Alicia May fungiert im darauf folgenden “Weaponized” als Gast-Sängerin. Dieser Track beginnt zunächst mit Flanger-behafteten Effekten und einigen experimentellen Synth-Spielereien. Nach kurzer Zeit jedoch wird dieser Song etwas tranciger und ebnet den Weg zu einer leicht EBM-artigen Acid-Bassline. Der Gesang ist ziemlich schön und weiß einen wundervollen Gesamteindruck zu hinterlassen.

Die nächste Gastsängerin heißt Rebekah Feng und liefert ihre Adaption zu “Transition Process”. Diese Nummer beginnt äußerst ambient mit einem Drone-artigen Synth Pad und einigen epochal orchestralen Klängen. Hinzu gesellen sich noch ein paar spacige Effekte, welche so dafür sorgen, dass der Hörer vom Klang komplett eingenommen wird. Die Gesangseinlagen setzen dabei orientalisch langatmig ein und geben dieser Dark Ambient Nummer einen weiblichen Touch.
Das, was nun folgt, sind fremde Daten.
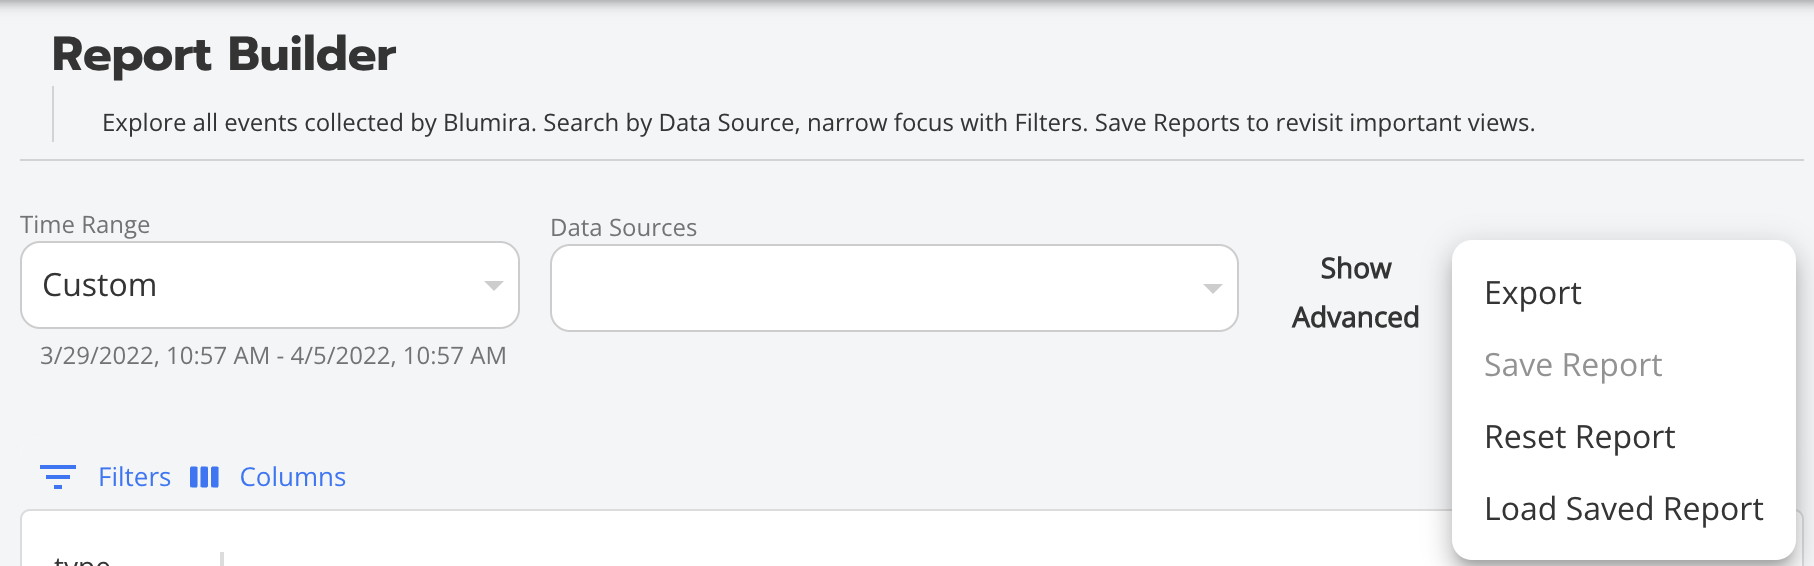Click the type column separator handle
The image size is (1814, 566).
click(222, 559)
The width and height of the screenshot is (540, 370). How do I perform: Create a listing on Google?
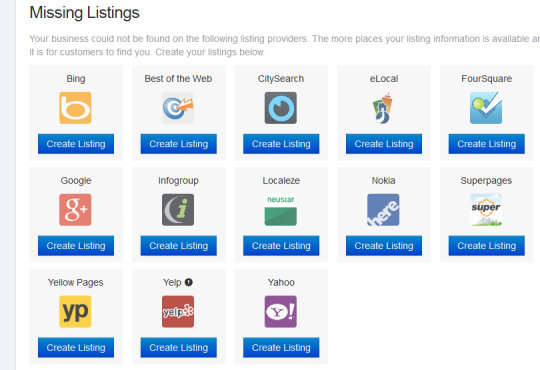pyautogui.click(x=76, y=246)
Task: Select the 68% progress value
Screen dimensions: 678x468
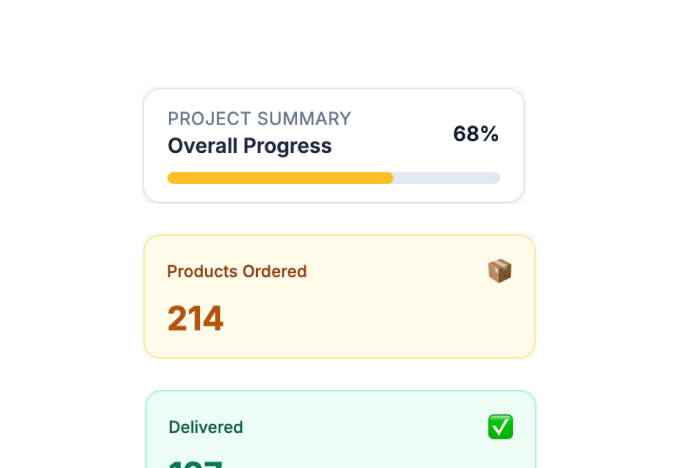Action: click(476, 134)
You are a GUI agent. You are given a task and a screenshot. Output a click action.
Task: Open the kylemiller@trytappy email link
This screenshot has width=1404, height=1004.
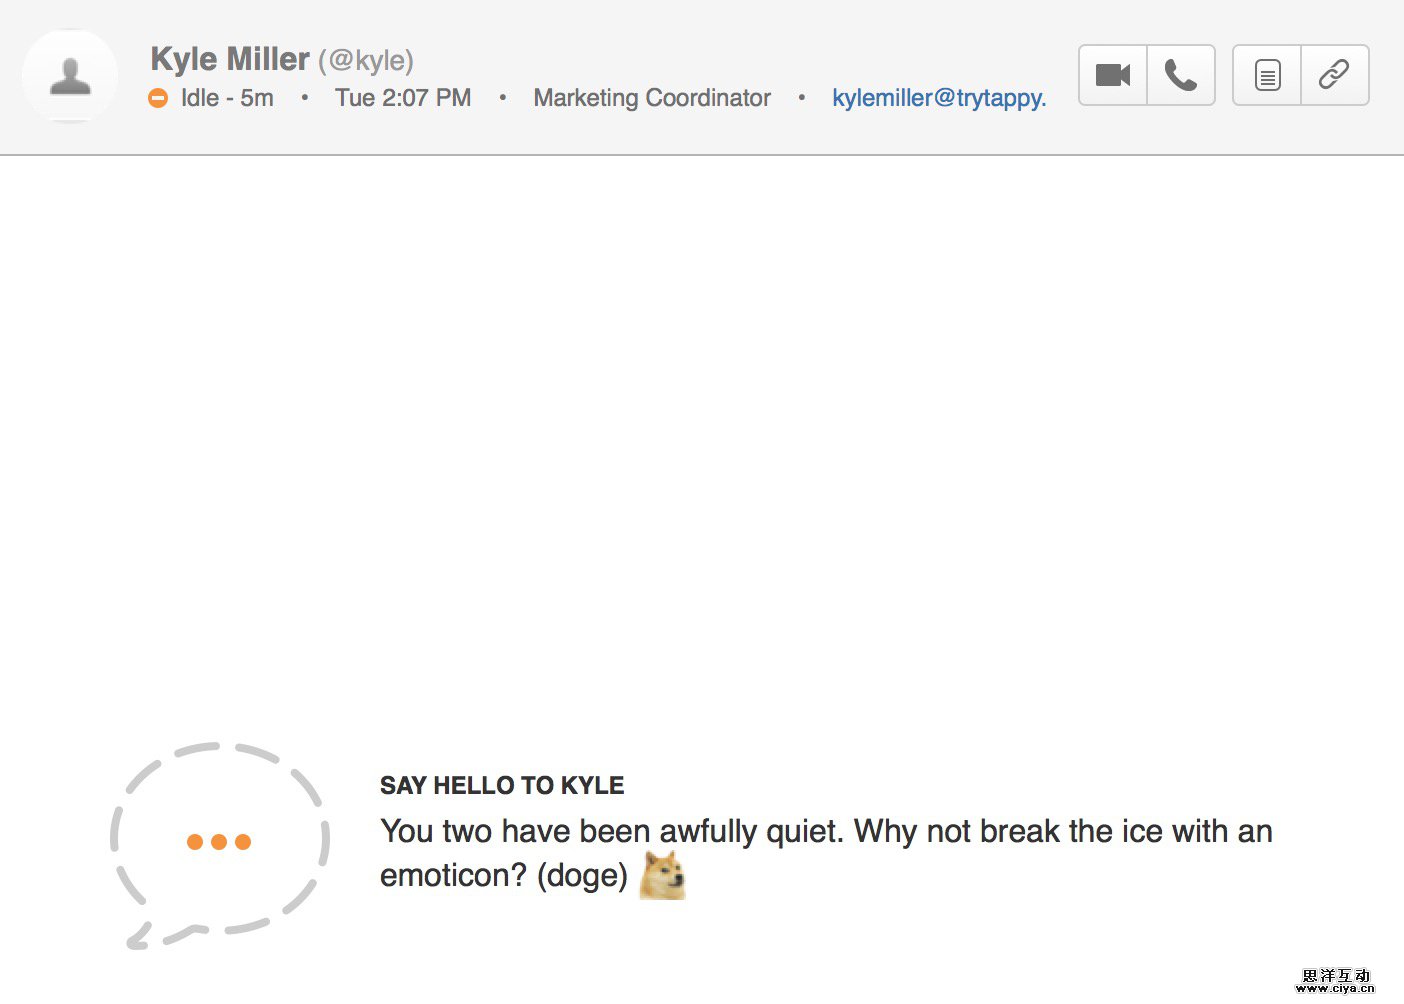(x=939, y=98)
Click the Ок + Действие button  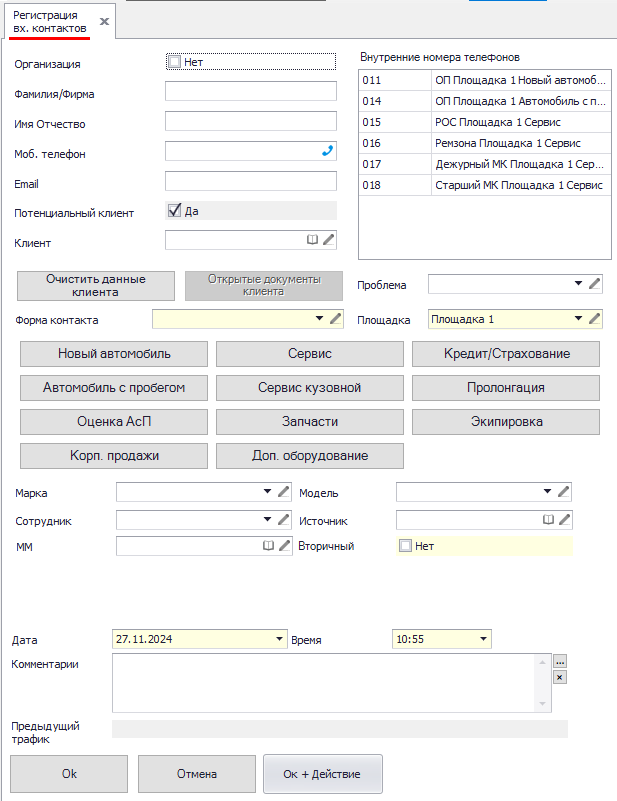tap(323, 774)
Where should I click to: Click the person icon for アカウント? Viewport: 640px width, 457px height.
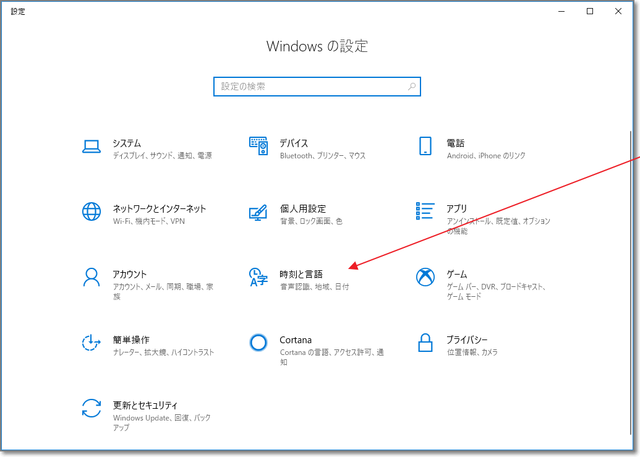coord(92,277)
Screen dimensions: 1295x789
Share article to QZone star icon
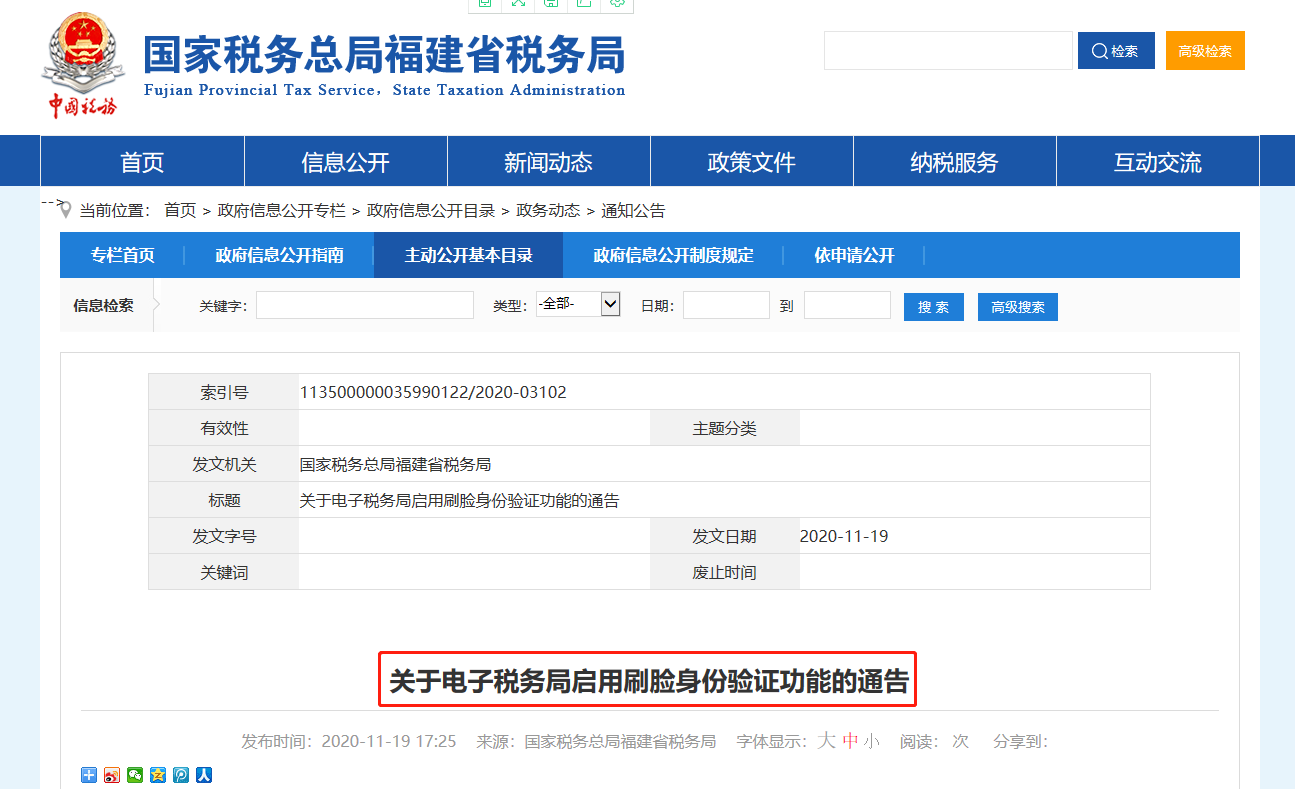click(x=158, y=775)
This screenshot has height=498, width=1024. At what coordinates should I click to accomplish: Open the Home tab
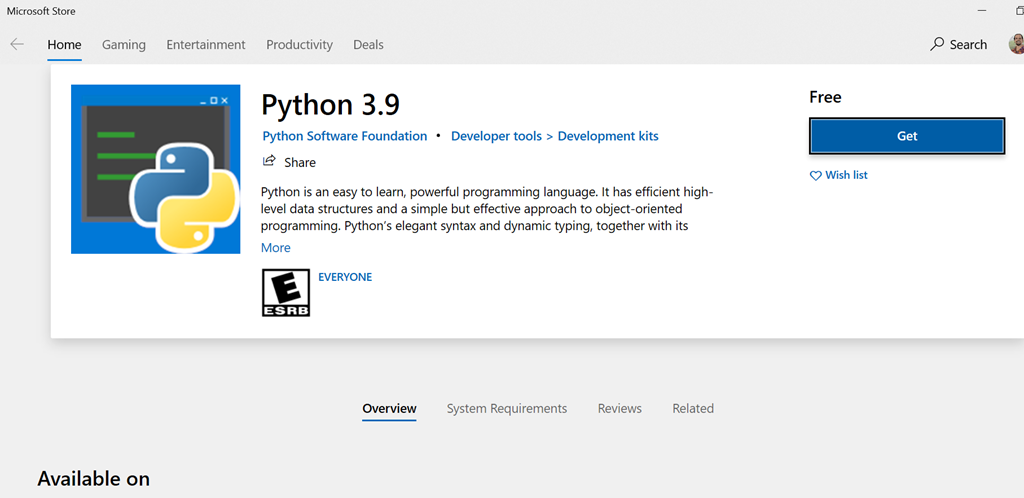point(64,45)
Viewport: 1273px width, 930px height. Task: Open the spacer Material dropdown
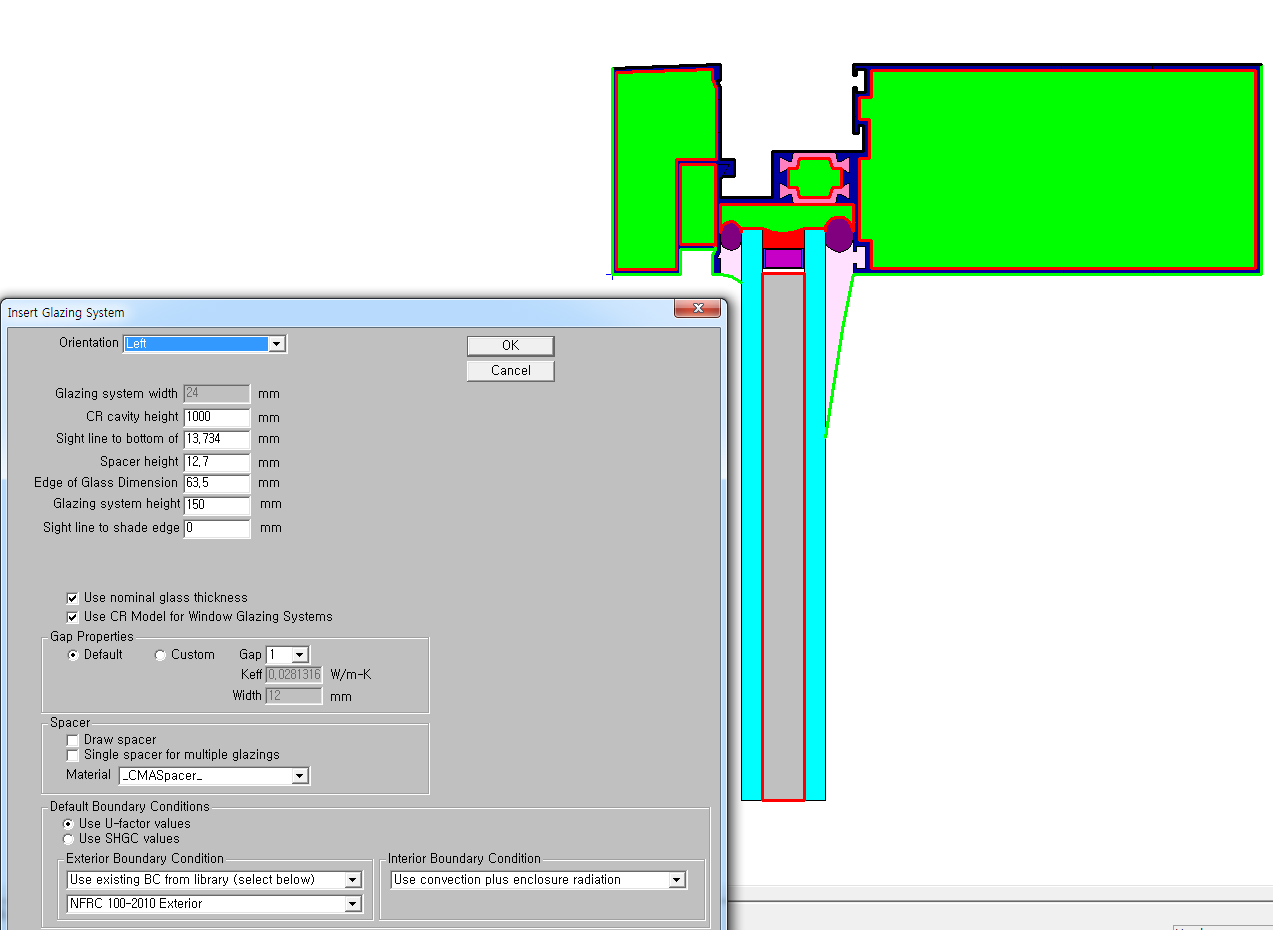[299, 776]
Den eigentlich letzten Song stellt daraufhin noch “Infestation-C” mit Gastsängerin Sarah Myers dar. Dabei handelt es sich um eine äußerst trancige Electro-Nummer, die in technoid positiven Gewand den Hörer ummantelt. Auch die Gesangs-Parts wurden etwas künstlich inszeniert, gliedern sich jedoch gut ein. Leider nimmt der Track dem Gesamteindruck des Albums jedoch etwas die Stimmung, auch wenn der abwechslungsreiche Ansatz hier nicht verkehrt ist. Zuletzt darf man sich noch über einige Remixe von unter Anderem namhaften Künstlern wie Psy’Aviah, Sebastian Komor & Leather Strip freuen.

Fazit:

Das zweite und neue Album von 11grams weiß tatsächlich über weite Strecken sehr gut zu überzeugen. Nachdem das Debut-Album Panacea leider etwas dürftig und unscheinbar wirkte, so scheint Humanicide seine Hausaufgaben gemacht zu haben und liefert ein abwechslungsreiches Gesamtkonzept mit wirklich schönen und in sich geschlossen rund wirkenden Tracks. Kritik lässt sich in erster Linie auf die ein oder anderen Vocal-Parts und Stilbrüche ausüben, was jedoch in erster Linie eine Kleinigkeit darstellt. Das Album ist wirklich sehr gut produziert, enthält wunderschöne Klangpassagen und weiß durch gekonnten Einsatz einer futuristischen Sci-Fi-Atmosphäre zu begeistern. Ein wirklich schöner Geheimtipp dieser Australisch-US-Amerikanischen 2-Mann-Kombo!